• _SOURCE DOCUMENT_:
(begin)
Inference.ipynb - Error initialising torch.distributed using env://

jenniw27 commented 4 months ago

I have currently set up a tile2net project as detailed in the Installation instructions. After running the interfence.ipynb, the command raster.inference() generates the following error. I am currently running it on a local environment with Python 3.11.8, CUDA 11.7 and Pytorch 2.0.1.

INFO       Running ['python', '-m', 'tile2net', 'inference', '--city_info', 'example_dir\\boston common\\tiles\\boston common_256_info.json', '--interactive', '--dump_percent', '0']
ERROR      Command ['python', '-m', 'tile2net', 'inference', '--city_info', 'example_dir\\boston common\\tiles\\boston common_256_info.json', '--interactive', '--dump_percent', '0'] returned non-zero exit status 1.
Stdout: 
Stderr: INFO       Inferencing. Segmentation results will not be saved.
Traceback (most recent call last):
  File "<frozen runpy>", line 198, in _run_module_as_main
  File "<frozen runpy>", line 88, in _run_code
  File "D:\Jennifer\tile2net\src\tile2net\__main__.py", line 6, in <module>
    argh.dispatch_commands([
  File "d:\Jennifer\anaconda\envs\localenv\Lib\site-packages\argh\dispatching.py", line 358, in dispatch_commands
    dispatch(parser, *args, **kwargs)
  File "d:\Jennifer\anaconda\envs\localenv\Lib\site-packages\argh\dispatching.py", line 183, in dispatch
    for line in lines:
  File "d:\Jennifer\anaconda\envs\localenv\Lib\site-packages\argh\dispatching.py", line 294, in _execute_command
    for line in result:
  File "d:\Jennifer\anaconda\envs\localenv\Lib\site-packages\argh\dispatching.py", line 247, in _call
    result = function(namespace_obj)
             ^^^^^^^^^^^^^^^^^^^^^^^
  File "D:\Jennifer\tile2net\src\tile2net\namespace.py", line 660, in wrapper
    return func(namespace, **kwargs)
           ^^^^^^^^^^^^^^^^^^^^^^^^^
  File "D:\Jennifer\tile2net\src\tile2net\tileseg\inference\__init__.py", line 767, in inference
    inference = Inference(args)
                ^^^^^^^^^^^^^^^
  File "D:\Jennifer\tile2net\src\tile2net\tileseg\inference\__init__.py", line 381, in __init__
    dist.init_process_group(backend='nccl', init_method='env://')
  File "d:\Jennifer\anaconda\envs\localenv\Lib\site-packages\torch\distributed\distributed_c10d.py", line 900, in init_process_group
    store, rank, world_size = next(rendezvous_iterator)
(end)
• _PARTS OF THE EXERCISE_:
- 1) Could you transcribe the part of the torch.distributed error report that starts at the words "jenniw27 commented 4" and ends after the words "exit status 1."?
- 2) Can you go on with the torch.distributed error report above, picking up right after its last line?
The records after the torch.distributed error report were drawn from a separate source.

Stored data
(begin)
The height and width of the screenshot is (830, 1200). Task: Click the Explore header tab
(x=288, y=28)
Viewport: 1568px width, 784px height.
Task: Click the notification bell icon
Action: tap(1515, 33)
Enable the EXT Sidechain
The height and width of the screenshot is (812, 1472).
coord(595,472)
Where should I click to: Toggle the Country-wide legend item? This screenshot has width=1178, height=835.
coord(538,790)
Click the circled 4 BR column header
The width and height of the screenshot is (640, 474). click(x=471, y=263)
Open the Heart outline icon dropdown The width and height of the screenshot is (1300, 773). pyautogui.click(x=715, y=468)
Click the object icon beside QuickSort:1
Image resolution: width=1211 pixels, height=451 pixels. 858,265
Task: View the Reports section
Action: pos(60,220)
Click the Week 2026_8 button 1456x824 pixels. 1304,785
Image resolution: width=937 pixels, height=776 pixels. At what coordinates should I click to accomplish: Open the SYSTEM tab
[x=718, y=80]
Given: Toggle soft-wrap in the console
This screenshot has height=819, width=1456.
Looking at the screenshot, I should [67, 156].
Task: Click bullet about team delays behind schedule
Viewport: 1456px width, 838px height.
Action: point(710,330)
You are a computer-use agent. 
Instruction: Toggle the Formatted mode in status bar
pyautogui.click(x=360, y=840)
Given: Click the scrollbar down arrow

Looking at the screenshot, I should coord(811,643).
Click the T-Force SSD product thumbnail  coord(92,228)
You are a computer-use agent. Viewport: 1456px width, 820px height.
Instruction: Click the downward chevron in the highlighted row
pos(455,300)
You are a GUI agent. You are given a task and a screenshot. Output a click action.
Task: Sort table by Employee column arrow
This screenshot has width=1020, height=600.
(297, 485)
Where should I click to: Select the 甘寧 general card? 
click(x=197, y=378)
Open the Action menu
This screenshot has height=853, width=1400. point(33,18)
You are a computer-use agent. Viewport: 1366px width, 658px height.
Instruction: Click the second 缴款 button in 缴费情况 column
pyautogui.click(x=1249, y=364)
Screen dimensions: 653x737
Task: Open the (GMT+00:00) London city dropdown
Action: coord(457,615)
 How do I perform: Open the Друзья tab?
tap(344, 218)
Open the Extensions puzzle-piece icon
(end)
• _TASK RESULTS_:
- 1)
jenniw27 commented 4 months ago

I have currently set up a tile2net project as detailed in the Installation instructions. After running the interfence.ipynb, the command raster.inference() generates the following error. I am currently running it on a local environment with Python 3.11.8, CUDA 11.7 and Pytorch 2.0.1.

INFO       Running ['python', '-m', 'tile2net', 'inference', '--city_info', 'example_dir\\boston common\\tiles\\boston common_256_info.json', '--interactive', '--dump_percent', '0']
ERROR      Command ['python', '-m', 'tile2net', 'inference', '--city_info', 'example_dir\\boston common\\tiles\\boston common_256_info.json', '--interactive', '--dump_percent', '0'] returned non-zero exit status 1.

- 2)
                              ^^^^^^^^^^^^^^^^^^^^^^^^^
  File "d:\Jennifer\anaconda\envs\localenv\Lib\site-packages\torch\distributed\rendezvous.py", line 235, in _env_rendezvous_handler
    rank = int(_get_env_or_raise("RANK"))
               ^^^^^^^^^^^^^^^^^^^^^^^^^
  File "d:\Jennifer\anaconda\envs\localenv\Lib\site-packages\torch\distributed\rendezvous.py", line 220, in _get_env_or_raise
    raise _env_error(env_var)
ValueError: Error initializing torch.distributed using env:// rendezvous: environment variable RANK expected, but not set

It would be much appreciated if there is any support to resolve this issue.

Mary-h86 commented 4 months ago

Hi Jennifer, Thank you for your interest in Tile2Net. How many GPUs are you using? could you run the following for me and report the output?

import torch
print(torch.cuda.device_count())

jenniw27 commented 4 months ago

Thanks for reaching out! Here is the output below.

import torch
print(torch.cuda.device_count())
2

Mary-h86 commented 4 months ago

Thank you for the info and for posting the issue. The issue as I suspected was with having more than one GPU which in our default setting would start a distributed session, while certain environment variables such as RANK were not set, as the process was not initialized with torch.distributed.launch.

This is now fixed in #56. Please do a git pull in your terminal to update Tile2Net with the latest fix. After updating, please re-run the and let me know if you have any other issues.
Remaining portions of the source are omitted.